当地方今年の梅雨はほとんど雨のないカラ梅雨状態。
7月に入りやっと梅雨空にはなったが、各地で報道されるような強い雨はない。

そんな中でアカトンボの羽化誕生がいつもの年よりいくらか遅れはしたが最盛期に突入した。
最も誰もが言うアカトンボという名前がついた種のトンボはいないそうだ。
分類学的には通常はトンボ科アカネ属(アカトンボ属、Sympetrum属)に属するトンボを総称して呼ぶ。日本ではこのアカネ属に属するトンボは21種類記録されている。

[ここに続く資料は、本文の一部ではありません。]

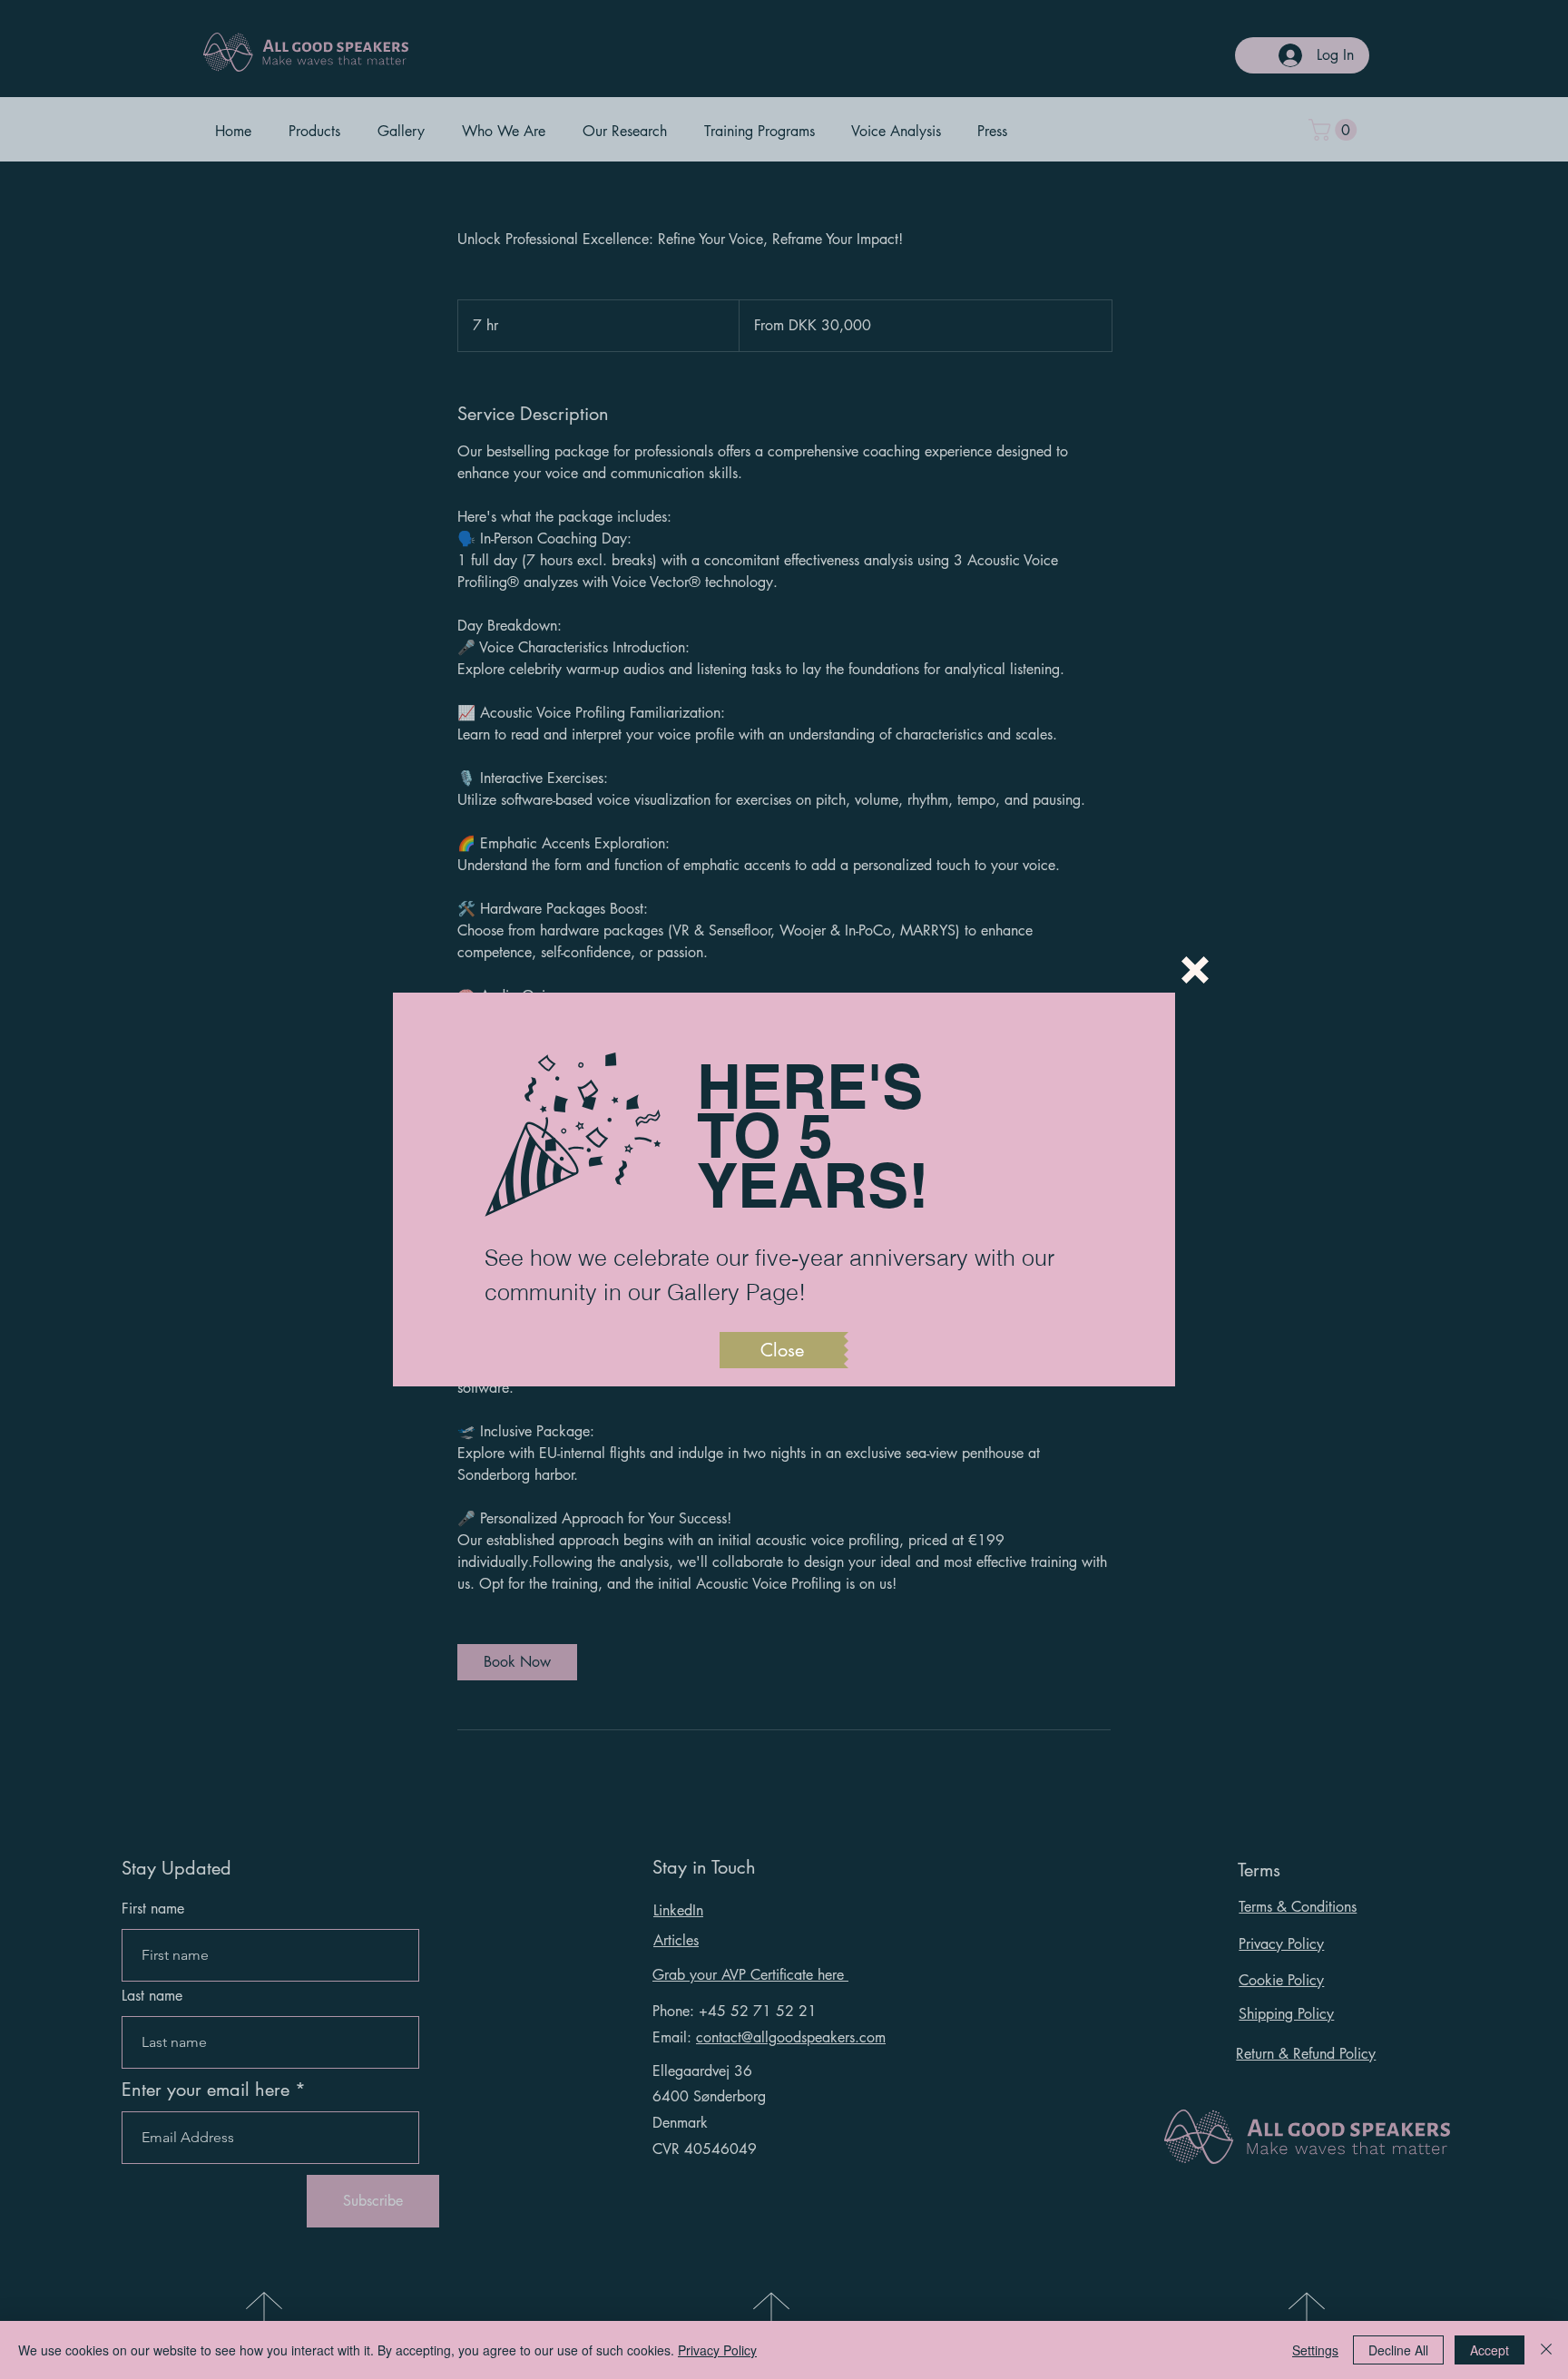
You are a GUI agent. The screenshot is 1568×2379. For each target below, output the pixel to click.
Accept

通称アカトンボと呼んでいるのはナツアカネやアキアカネのことらしい。
我が家の田圃のアカトンボもこのナツアカネやノシメトンボが主流のようだ。
中には、はねの先ではなく、すこし内側によったところに赤いバンドがあるミヤマアカネらしいものも見られる。

我が家の田圃と他の家のたんぼとに大きな違いがある。
あきらかにアカトンボの誕生が抜群に多いのだ。
その差何倍だろうか。
5、6倍とも10倍とも思える。
それくらい、アカトンボが多い。

昭和50年代のはじめに当地方は大がかりな圃場整備事業がおこなわれた。
当時、農家が長年にわたってつくってきた耕土がいとも簡単に整備事業で崩壊してしまった。
整備された田んぼは一部では耕土が深く埋められたり、礫がむきだしになったり、湧水が出てとても水田とは思えない圃場がうまれてしまった。
私たちはこれを宅地開発方式の田んぼと呼び、官製欠陥田は許さないと運動を起こした。
詳しくは薄井清著「現代の農民一揆」たいまつ社(1978)に詳しい。

以来、今でいう減農薬、減化学栽培。
農薬はなるべく控える、化学肥料は慣行の半分以下での栽培。
そして、自然乾燥で稲ワラをすき込まず、堆肥散布で土づくり。
そのことがアカトンボの幼虫が生育するのに適した結果なのだろう。
他の人の田圃とせいぜい1㍍の畦畔を境にして一目瞭然なのだからおもしろい。

この時期の誕生で田んぼから山へと移動し、お盆も過ぎて稲刈りの季節にはまた田んぼに帰って産卵が始まる。

一茶の句
「とんぼうの尻でなぶるや隅田川」
を拝借すれば
 「とんぼうの尻でなぶるや稲田かな」
の光景が広がることになる。

温暖化、バイオ燃料等で穀物高騰が報道される今年の作柄はどうなることか。